Finland is set to get world’s youngest Prime Minister with female transport minister, 34, chosen by party that won most seats
- Sanna Marin is set to be Finland’s next Prime Minister – and the world’s youngest
- Current transport minister, 34, is tipped to be chosen by Social Democratic Party
A 34-year-old transport minister and MP has been selected to become Finland’s youngest prime minister ever and its third female government leader.
Finland’s ruling Social Democratic Party council voted 32-29 late Sunday to name Sanna Marin over rival Antti Lindtman to take over the government’s top post from incumbent Antti Rinne.
Having emerged as Finland’s largest party in the April election, the Social Democrats can appoint one of their own to the post of prime minister in the Nordic nation of 5.5 million.
The candidate for the next Prime Minister of Finland, Sanna Marin, smiles after she won the SDP’s Prime Minister candidate vote against Antti Lindtman, in Helsinki last night
Marin has been the party’s vice chairwoman, an MP since 2015 and served as until this week as the minster for transport and communications. According to Finland’s biggest newspaper Helsingin Sanomat and the Ilta-Sanomat tabloid, Marin will become the world’s youngest sitting prime minister.
Finland currently holds the European Union’s rotating presidency until the end of the year. MPs are likely to approve the appointment of Marin and her new government quickly so she can represent Finland at next week’s EU leaders’ summit in Brussels.
Rinne stepped down Tuesday after a key coalition partner, the Center Party, withdrew its support, citing lack of trust. The Center Party also criticized Rinne’s leadership skills prior to a two-week strike by the country´s state-owned postal service Posti in November that spread to other industries, including the national flag carrier Finnair.
The 34-year-old minister and MP (left) has been tipped to become Finland’s youngest prime minister ever and its third female government head
Rinne’s resignation prompted the formal resignation of a coalition of the Social Democrats and the Center Party and three junior partners: the Greens, the Left Alliance and the Swedish People’s Party of Finland.

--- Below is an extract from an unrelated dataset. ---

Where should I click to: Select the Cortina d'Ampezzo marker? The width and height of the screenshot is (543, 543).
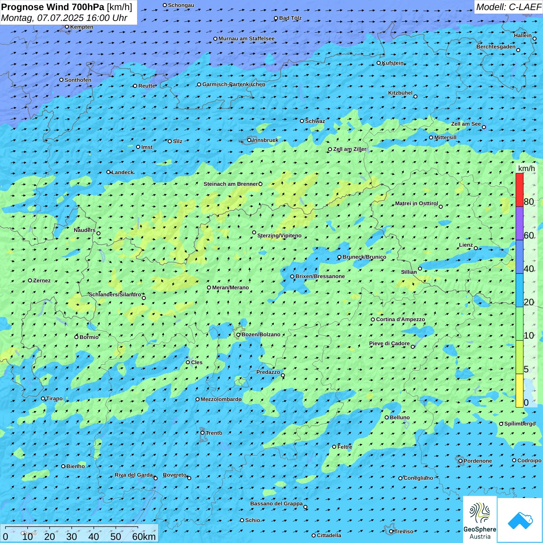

On Sunday, Social Democrats and the four other coalition parties said they are committed to the government program agreed upon after the April election and will continue in Marin’s new government. The new government will still have a comfortable majority of 117 seats at the 200-seat Eduskunta, or Parliament.
Social Democrats said Sunday they’re seeking to have Rinne, a former trade union leader, become the parliament’s vice speaker. He also plans to stay on as the Social Democrats’ chairman until a party congress next summer.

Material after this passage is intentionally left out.